The procedure can also help to detect the nonrecurrent laryngeal nerve during thyroid lobectomy (27, 29).

There are lots of studies comparing RLN paralysis incidence between IONM and direct nerve visualization. Barczynski et al. in their clinical series enrolling 1000 cases reported that the use of IONM decreased transient paralysis incidence but there was no difference between IONM use and direct nerve visualization in terms of permanent paralysis incidence (9, 33). Frattini et al. reported that IONM use significantly decreased both the transient and permanent RLN paralysis incidence compared to that of direct nerve visualization in 152 total thyroidectomy patients for thyroid cancer (33). Shindo et al., in their retrospective analysis of 684 cases, did not find any difference between IONM and direct nerve visualization in terms of transient and permanent RLN paralysis (33). The meta-analysis on 16517 patients of twenty studies comparing nerve monitoring and direct looking for the nerve reported the RLN palsy as 3.47% and 3.67% for nerve monitoring and direct looking without any significant difference, respectively (33). The factors causing failure in decreasing the nerve palsy are either because of relying on the monitoring so much or false signals formed by vessels and bleeding are not clear (5,10). In our study, we observed that, in some, in spite of more than 500 µV V1 value, the TOF measurement was less than 0.9. As the TOF value below 0.9 showed incomplete reversal of NMB, the question brought into mind that a real complete IONM response was present in patients in whom RLN paralysis occurred? We had one transient RLN paralysis but no permanent one in our study.

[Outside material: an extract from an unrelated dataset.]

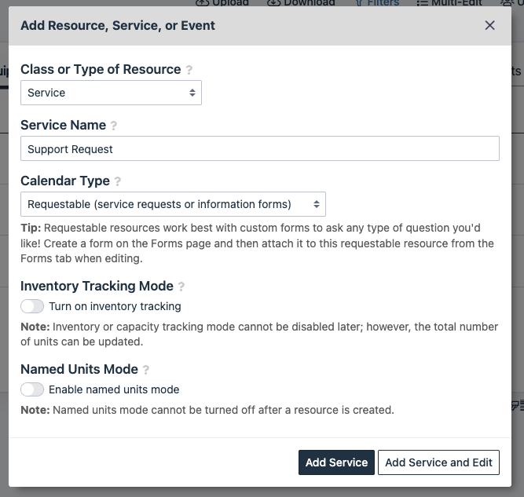524x497 pixels.
Task: Click the dialog title "Add Resource, Service, or Event"
Action: (118, 26)
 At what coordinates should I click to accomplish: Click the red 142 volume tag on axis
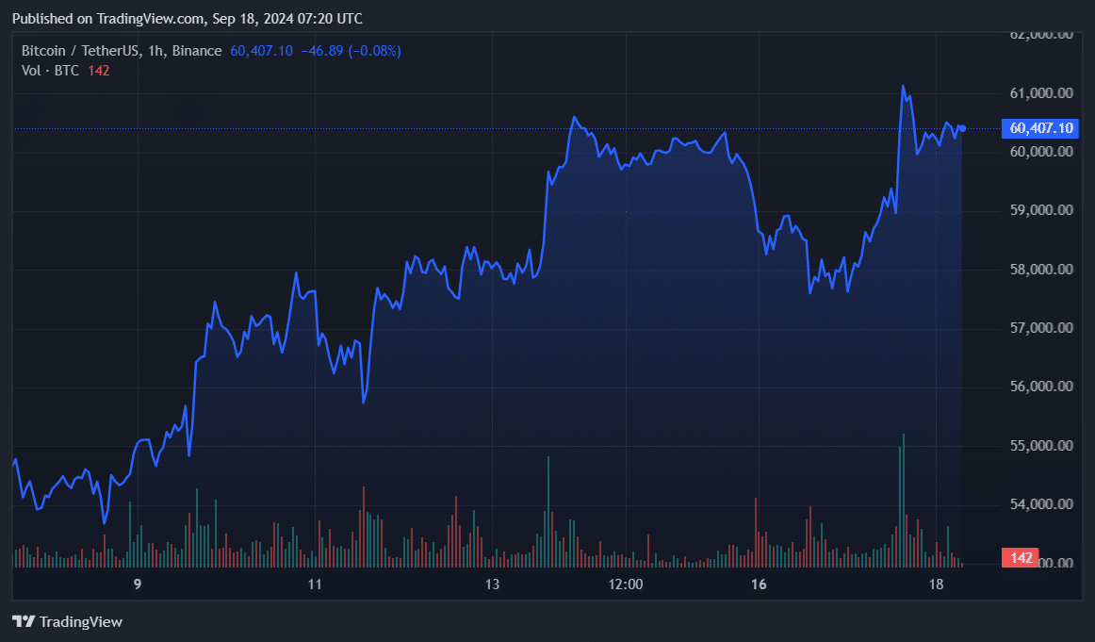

The limit of our study was the small number of cases and absence of IONM control group for comparison. However, prospective randomized studies enrolling large number of cases are needed.

In conclusion, intravenous sugammadex in 2 mg/kg dose provides effective and rapid reversal of neuromuscular blockade caused by rocuronium used for intubation. The use of this NMB reversal provides both an easier both tracheal intubation and proper IONM during thyroid surgery.

The use of an NMB antagonist drug, sugammadex, and showing the nerve transmission by using a TOF-guard monitor can provide a more accurate IONM and safer surgery.

Conflict of interest

The authors declare that they have no conflict of interest.

Funding

No funding was obtained or used for this study.